§ WORK REQUEST
Leave out every line before the one that contains "Click the update driver icon with green arrow". Please restate that line and the rest of the data word for word, through the end.

§ RECORDS SHOWN
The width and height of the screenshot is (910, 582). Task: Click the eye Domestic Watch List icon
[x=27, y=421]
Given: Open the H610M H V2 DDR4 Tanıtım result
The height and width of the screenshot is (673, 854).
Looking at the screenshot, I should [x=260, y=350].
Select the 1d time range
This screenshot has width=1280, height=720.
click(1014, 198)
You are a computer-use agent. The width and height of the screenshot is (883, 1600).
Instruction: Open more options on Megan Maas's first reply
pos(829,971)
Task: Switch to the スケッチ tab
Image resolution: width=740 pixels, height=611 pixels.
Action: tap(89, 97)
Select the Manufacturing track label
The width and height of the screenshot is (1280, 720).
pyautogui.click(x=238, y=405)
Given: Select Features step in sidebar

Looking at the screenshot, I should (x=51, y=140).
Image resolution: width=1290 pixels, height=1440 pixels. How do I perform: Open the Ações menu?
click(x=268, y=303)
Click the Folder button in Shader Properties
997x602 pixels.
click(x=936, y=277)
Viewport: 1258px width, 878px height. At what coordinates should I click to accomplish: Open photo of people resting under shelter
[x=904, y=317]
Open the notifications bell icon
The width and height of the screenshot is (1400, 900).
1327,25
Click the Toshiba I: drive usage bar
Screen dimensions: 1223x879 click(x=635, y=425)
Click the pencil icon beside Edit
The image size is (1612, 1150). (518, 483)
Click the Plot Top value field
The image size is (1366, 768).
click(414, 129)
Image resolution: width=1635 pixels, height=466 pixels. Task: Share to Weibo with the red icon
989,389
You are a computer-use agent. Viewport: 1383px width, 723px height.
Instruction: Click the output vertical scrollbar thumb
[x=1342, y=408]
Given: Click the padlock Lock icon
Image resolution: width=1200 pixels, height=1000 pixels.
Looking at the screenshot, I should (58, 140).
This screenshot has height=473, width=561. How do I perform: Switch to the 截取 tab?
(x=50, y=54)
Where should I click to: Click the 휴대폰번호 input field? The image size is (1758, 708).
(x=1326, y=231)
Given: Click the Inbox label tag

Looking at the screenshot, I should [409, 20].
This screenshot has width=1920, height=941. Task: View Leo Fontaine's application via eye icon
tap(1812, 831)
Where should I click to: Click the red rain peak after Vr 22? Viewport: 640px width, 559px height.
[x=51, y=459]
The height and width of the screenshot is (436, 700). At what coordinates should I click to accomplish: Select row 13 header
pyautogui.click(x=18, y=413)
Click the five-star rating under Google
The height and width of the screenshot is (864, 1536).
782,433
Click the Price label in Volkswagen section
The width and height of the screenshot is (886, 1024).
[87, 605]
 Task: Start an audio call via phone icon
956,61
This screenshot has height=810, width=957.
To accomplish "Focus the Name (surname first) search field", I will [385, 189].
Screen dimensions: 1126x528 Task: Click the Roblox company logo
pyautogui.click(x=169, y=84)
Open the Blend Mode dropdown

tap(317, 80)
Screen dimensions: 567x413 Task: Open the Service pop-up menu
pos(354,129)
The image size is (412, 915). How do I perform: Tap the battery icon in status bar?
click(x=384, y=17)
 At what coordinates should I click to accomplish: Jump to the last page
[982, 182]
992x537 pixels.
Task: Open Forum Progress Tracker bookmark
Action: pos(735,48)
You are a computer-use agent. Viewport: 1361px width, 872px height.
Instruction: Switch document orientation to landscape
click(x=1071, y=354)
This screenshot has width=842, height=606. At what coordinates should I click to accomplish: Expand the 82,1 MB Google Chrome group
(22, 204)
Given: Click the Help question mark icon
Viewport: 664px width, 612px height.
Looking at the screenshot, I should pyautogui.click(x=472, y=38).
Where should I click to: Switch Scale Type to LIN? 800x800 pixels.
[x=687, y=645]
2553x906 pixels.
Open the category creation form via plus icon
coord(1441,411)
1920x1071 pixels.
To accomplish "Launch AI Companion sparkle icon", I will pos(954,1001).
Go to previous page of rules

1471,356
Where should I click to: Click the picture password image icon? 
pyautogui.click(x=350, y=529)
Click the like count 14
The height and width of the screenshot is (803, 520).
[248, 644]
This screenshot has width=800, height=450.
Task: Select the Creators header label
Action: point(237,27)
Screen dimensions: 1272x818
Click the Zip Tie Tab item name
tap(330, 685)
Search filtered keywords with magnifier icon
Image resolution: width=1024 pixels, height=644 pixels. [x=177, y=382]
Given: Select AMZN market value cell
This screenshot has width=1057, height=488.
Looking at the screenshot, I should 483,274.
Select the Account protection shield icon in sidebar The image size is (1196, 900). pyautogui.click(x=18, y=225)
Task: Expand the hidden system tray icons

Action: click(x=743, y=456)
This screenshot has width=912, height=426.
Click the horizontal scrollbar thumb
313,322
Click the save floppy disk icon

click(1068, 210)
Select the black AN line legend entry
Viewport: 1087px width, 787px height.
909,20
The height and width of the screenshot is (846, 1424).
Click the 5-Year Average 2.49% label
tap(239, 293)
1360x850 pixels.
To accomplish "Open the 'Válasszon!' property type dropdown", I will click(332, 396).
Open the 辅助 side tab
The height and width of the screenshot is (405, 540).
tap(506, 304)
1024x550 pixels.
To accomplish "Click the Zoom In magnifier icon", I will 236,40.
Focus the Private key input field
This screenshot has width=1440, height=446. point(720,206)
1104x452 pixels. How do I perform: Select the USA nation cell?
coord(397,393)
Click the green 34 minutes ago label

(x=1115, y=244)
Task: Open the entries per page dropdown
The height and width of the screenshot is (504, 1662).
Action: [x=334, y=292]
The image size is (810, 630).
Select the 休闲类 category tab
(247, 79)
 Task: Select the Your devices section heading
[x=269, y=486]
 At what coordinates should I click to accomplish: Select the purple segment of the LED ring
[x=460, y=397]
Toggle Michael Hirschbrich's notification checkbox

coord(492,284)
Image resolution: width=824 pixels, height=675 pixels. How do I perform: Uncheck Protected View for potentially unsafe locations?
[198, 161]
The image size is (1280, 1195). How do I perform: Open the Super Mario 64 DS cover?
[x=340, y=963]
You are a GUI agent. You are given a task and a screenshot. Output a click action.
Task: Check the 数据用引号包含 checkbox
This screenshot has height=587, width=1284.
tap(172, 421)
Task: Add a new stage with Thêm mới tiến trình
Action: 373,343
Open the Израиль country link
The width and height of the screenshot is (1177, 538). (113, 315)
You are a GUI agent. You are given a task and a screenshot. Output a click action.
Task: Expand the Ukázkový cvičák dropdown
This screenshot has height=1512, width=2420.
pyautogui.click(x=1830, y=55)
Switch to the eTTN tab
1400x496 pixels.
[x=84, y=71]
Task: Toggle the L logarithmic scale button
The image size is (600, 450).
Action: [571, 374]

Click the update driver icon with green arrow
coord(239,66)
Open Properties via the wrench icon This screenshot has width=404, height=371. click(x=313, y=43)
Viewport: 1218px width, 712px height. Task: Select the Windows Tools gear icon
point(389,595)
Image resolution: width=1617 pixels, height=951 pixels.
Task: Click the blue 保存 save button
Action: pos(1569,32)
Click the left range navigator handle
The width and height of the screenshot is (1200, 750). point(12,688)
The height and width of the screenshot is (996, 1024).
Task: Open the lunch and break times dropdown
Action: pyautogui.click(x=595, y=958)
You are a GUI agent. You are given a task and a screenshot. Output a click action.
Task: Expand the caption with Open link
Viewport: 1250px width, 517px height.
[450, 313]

§ RESPONSE AREA
Click the update driver icon with green arrow
coord(239,66)
Open Properties via the wrench icon This screenshot has width=404, height=371. click(x=313, y=43)
Viewport: 1218px width, 712px height. Task: Select the Windows Tools gear icon
point(389,595)
Image resolution: width=1617 pixels, height=951 pixels.
Task: Click the blue 保存 save button
Action: pos(1569,32)
Click the left range navigator handle
The width and height of the screenshot is (1200, 750). point(12,688)
The height and width of the screenshot is (996, 1024).
Task: Open the lunch and break times dropdown
Action: pyautogui.click(x=595, y=958)
You are a GUI agent. You are given a task and a screenshot. Output a click action.
Task: Expand the caption with Open link
Viewport: 1250px width, 517px height.
[450, 313]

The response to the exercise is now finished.